The other stories were interesting retellings. There were two stories which were retellings of ‘The Beauty and the Beast’‘The Courtship of Mr.Lyon’ and ‘The Tiger’s Bride’. The first one had the traditional ending while the second one inverted the ending and made us look at things with new eyes. ‘The Werewolf’ and ‘The Company of Wolves’ were retellings of ‘Little Red Riding Hood’ but again they had different endings and surprises and made us look at this traditional fairytale in new ways.

 

I found ‘The Bloody Chamber’ quite interesting. I wouldn’t say that I loved it, but I liked very much some of the stories. Angela Carter’s prose is beautiful and lush and is a pleasure to read. The cover and inside flaps of the edition I read had illustrations by tattoo artist Jen Munford which enrich the reading experience. And the fact that I liked the longest story the best, might mean that I might like one of Carter’s novels more.

 

I will leave you with some of my favourite passages from the book.

 

…that castle, at home neither on the land nor on the water, a mysterious amphibious place, contravening the materiality of both earth and the waves, with the melancholy of a mermaiden who perches on her rock and waits, endlessly, for a lover who had drowned far away, long ago.

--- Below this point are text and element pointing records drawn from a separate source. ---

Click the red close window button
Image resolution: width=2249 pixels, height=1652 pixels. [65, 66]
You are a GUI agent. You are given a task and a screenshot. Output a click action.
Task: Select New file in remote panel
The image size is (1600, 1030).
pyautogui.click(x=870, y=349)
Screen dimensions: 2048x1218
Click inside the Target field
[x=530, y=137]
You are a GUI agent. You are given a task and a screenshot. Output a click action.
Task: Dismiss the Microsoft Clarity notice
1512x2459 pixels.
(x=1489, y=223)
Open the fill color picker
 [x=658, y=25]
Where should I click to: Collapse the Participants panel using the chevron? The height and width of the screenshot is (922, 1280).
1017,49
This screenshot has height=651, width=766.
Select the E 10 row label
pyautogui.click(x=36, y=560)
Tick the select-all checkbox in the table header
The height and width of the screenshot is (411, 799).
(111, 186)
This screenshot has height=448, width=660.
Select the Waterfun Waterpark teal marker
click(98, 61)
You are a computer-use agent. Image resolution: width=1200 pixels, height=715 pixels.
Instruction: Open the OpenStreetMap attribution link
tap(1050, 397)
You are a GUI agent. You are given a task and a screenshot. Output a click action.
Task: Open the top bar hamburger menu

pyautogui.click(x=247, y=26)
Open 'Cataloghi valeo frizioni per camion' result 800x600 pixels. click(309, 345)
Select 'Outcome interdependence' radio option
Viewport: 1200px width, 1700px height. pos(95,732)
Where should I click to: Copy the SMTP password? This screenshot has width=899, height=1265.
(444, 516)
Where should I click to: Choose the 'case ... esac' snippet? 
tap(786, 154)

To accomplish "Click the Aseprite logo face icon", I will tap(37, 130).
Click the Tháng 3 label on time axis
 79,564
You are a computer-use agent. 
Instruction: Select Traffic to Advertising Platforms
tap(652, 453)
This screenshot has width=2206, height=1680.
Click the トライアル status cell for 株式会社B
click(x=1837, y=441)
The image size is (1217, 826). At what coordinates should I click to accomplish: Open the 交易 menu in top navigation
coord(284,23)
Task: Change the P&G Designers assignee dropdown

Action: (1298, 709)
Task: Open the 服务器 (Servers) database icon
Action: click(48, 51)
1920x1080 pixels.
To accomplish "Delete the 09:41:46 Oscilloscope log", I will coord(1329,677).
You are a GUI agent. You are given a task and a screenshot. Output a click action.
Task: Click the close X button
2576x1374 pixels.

That lovely, sad, sea-siren of a place! (from ‘The Bloody Chamber’)

 

my spite was sharp as broken glass. (from ‘The Tiger’s Bride’)

 

She is so beautiful she is unnatural; her beauty is an abnormality, a deformity, for none of her features exhibit any of those touching imperfections that reconcile us to the imperfection of the human condition. Her beauty is a symptom of her disorder, of her soullessness. (from ‘The Lady of the House of Love’)

 

To ride the bicycle is in itself some protection against superstitious fears, since the bicycle is the product of pure reason applied to motion. Geometry at the service of man! Give me two spheres and a straight line and I will show you how far I can take them. Voltaire himself might have invented the bicycle, since it contributes so much to man’s welfare and nothing at all to his bane. Beneficial to the health, it emits no harmful fumes and permits only the most decorous speeds. How can a bicycle ever be an implement of harm? (from ‘The Lady of the House of Love’)

 

Like the wild beasts, she lives without a future. She inhabits only the present tense, a fugue of the continuous, a world of sensual immediacy as without hope as it is without despair. (from ‘Wolf-Alice’)

 

Have you read Angela Carter’s ‘The Bloody Chamber’? What do you think about it?